As a threshold matter, Hasen’s argument is notably silent on the actual facts of the case, probably because they aren’t nearly as salacious as his portrait of Mahmoud Ahmadinejad spending money in American elections. The plaintiffs are a Canadian lawyer and a Canadian-Israeli doctor, both of whom lawfully live and work in the United States. They want to make modest, limited contributions to political candidates and parties and to make modest expenditures on their own political speech (one actually wants to distribute fliers in Central Park urging the reelection of President Obama, which is currently illegal). Hasen makes no attempt to justify the law as it applies to these entirely harmless activities by people who live, work, and pay taxes in the United States.

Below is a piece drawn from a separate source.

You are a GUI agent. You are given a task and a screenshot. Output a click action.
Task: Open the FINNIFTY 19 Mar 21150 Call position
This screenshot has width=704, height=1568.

In addition to omitting any facts about the plaintiffs, Hasen’s argument also ignores the fact that foreigners routinely speak out in American politics, to no ill effect. Foreigners, and even foreign governments, are permitted to spend unlimited amounts lobbying Congress. Foreign publications like The Economist routinely endorse American presidential candidates, and the UK paper The Guardian actually urged British citizens to send money to groups whose political efforts would indirectly benefit Democratic presidential candidate John Kerry. Foreigners are also permitted to make unlimited donations of volunteer services, no matter how valuable, as when Elton John volunteered as a performer at an event that raised $2.5 million for then-Senator Hillary Clinton’s presidential campaign. Hasen makes no attempt to square his predictions of “distressing” consequences if foreigners living within the United States are allowed to make political contributions or expenditures with the fact that none of those consequences have followed from the significant amounts of foreign speech that are already permitted.
Hasen’s silence on these points is not surprising, because there is not a single legal precedent—not one—that has ever held that foreigners lawfully living within the United States do not enjoy the full protection of the First Amendment. The only case Hasen cites to support his position is the Supreme Court’s ruling in Caperton v. A.T. Massey Coal Co., in which the Supreme Court, per Justice Kennedy, held that an elected judge was required to recuse himself from hearing a case in which one of the litigants had made large independent expenditures to support his election. That case had nothing to do with foreign speakers, but Hasen claims that it runs directly contrary to the teaching of Citizens United that government is prohibited from limiting independent political speech.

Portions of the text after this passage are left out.